▶ ASSIGNMENT
Among the entries, find each line that includes the string "computer" and list it.
::::
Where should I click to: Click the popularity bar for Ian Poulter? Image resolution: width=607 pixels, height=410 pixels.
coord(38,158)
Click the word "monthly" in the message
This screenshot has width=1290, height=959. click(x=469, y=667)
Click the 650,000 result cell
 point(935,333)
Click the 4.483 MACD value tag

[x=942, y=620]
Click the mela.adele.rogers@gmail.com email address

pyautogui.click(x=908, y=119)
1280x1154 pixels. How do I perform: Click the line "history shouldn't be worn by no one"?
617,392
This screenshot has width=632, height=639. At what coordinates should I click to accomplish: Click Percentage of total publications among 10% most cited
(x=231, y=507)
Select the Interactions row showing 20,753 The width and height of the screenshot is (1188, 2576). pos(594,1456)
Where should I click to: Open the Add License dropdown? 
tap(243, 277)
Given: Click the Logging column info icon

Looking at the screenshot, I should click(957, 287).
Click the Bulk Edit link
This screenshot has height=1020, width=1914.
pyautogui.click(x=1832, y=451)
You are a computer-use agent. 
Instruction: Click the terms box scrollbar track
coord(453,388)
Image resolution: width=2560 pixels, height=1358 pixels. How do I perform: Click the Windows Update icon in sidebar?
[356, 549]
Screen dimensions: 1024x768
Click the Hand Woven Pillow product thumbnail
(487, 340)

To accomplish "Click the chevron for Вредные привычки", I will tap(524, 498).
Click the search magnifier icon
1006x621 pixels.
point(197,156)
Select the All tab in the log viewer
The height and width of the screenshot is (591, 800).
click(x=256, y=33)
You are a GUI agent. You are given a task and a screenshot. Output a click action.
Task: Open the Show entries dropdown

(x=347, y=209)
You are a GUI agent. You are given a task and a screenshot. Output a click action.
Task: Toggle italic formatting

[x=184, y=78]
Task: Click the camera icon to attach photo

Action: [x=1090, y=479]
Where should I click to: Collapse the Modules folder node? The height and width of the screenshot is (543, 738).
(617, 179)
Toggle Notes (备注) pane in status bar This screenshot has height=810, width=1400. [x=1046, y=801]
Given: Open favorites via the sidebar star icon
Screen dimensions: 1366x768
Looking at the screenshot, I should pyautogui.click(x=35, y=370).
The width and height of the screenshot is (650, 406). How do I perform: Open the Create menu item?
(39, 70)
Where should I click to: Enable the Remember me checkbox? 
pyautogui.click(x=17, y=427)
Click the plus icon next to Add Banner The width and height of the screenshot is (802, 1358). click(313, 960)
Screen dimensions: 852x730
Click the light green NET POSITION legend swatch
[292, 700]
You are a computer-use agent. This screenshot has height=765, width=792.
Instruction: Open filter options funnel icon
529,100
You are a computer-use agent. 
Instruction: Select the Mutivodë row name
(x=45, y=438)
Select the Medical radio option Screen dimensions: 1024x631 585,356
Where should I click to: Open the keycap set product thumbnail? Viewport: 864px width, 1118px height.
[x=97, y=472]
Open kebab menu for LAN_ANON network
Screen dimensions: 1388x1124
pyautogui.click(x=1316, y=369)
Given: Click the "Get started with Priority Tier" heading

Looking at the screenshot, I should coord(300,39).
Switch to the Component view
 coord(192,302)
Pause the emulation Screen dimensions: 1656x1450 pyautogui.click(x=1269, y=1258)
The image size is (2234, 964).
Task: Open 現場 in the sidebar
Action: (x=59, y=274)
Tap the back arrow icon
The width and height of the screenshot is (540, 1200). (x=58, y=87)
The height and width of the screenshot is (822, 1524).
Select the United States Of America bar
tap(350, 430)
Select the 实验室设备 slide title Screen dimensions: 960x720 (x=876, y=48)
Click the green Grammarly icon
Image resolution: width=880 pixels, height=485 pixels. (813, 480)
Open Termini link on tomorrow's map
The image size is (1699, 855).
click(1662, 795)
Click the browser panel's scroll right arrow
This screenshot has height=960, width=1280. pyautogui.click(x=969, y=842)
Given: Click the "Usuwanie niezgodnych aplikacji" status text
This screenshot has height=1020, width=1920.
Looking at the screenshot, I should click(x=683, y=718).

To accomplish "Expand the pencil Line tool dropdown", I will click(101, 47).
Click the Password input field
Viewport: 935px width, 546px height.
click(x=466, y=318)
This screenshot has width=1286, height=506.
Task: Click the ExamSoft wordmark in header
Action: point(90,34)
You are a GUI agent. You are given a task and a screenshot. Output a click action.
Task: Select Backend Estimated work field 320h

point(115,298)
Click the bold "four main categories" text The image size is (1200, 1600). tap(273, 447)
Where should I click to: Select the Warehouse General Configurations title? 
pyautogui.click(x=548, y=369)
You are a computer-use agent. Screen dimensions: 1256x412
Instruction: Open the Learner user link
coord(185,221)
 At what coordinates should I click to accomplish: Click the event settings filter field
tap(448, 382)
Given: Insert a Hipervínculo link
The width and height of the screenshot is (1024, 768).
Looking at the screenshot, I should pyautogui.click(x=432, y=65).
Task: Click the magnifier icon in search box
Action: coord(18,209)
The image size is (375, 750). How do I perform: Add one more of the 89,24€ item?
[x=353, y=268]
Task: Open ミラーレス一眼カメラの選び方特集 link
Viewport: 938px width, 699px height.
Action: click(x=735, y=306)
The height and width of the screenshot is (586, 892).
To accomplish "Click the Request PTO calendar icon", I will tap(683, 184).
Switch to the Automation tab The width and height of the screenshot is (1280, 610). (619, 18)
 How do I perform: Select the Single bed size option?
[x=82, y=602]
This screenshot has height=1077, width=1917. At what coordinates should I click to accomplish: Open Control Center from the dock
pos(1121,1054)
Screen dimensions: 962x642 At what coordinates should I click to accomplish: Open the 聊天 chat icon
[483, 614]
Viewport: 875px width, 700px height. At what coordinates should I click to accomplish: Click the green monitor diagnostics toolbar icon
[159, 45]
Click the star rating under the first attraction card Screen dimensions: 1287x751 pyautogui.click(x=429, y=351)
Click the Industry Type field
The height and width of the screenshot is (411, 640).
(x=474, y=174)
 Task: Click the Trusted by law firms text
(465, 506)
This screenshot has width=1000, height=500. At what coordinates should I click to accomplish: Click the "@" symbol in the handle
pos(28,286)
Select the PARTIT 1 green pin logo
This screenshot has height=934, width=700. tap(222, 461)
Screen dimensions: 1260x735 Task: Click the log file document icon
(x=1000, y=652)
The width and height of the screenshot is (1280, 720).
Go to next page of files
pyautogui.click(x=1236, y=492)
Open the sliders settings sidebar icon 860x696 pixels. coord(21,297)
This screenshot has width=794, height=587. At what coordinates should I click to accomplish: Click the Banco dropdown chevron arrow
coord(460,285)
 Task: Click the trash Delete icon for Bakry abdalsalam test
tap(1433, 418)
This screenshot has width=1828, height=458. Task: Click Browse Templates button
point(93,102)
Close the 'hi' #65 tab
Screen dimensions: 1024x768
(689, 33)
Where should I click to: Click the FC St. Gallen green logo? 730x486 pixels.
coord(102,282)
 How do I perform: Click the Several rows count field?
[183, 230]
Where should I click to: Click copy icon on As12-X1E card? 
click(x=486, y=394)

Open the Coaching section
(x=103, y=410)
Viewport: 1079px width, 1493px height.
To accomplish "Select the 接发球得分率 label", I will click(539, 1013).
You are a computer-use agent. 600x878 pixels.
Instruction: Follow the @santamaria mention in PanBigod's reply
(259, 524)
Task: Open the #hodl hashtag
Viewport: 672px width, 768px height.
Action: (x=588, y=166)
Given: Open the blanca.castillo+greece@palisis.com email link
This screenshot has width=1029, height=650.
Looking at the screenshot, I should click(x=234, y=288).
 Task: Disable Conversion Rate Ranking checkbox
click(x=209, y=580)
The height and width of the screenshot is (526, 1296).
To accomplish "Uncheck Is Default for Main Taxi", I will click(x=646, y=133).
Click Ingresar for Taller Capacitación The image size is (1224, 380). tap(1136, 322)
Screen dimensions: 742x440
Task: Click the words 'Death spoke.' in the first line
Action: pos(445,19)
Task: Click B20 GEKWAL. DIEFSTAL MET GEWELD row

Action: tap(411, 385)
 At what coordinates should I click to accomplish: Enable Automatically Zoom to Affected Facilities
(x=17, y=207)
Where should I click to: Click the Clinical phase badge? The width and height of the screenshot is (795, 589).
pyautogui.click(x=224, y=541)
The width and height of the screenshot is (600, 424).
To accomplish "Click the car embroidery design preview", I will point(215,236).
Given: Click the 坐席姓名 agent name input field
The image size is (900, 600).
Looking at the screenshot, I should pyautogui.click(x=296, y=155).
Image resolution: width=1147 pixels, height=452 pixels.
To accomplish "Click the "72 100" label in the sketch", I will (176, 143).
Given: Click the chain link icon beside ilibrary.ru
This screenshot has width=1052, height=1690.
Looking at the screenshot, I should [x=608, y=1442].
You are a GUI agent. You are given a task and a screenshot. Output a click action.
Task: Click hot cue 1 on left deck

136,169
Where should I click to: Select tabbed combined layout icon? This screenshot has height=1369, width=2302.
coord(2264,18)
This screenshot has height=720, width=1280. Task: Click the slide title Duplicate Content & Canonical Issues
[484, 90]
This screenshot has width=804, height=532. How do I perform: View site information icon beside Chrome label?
::::
▶ RESPONSE AREA
You are a computer-use agent. 
You are a computer-use agent. This screenshot has height=765, width=792.
You are a computer-use agent. 
You are a computer-use agent. Screen dimensions: 1256x412
You are a computer-use agent. 600x878 pixels.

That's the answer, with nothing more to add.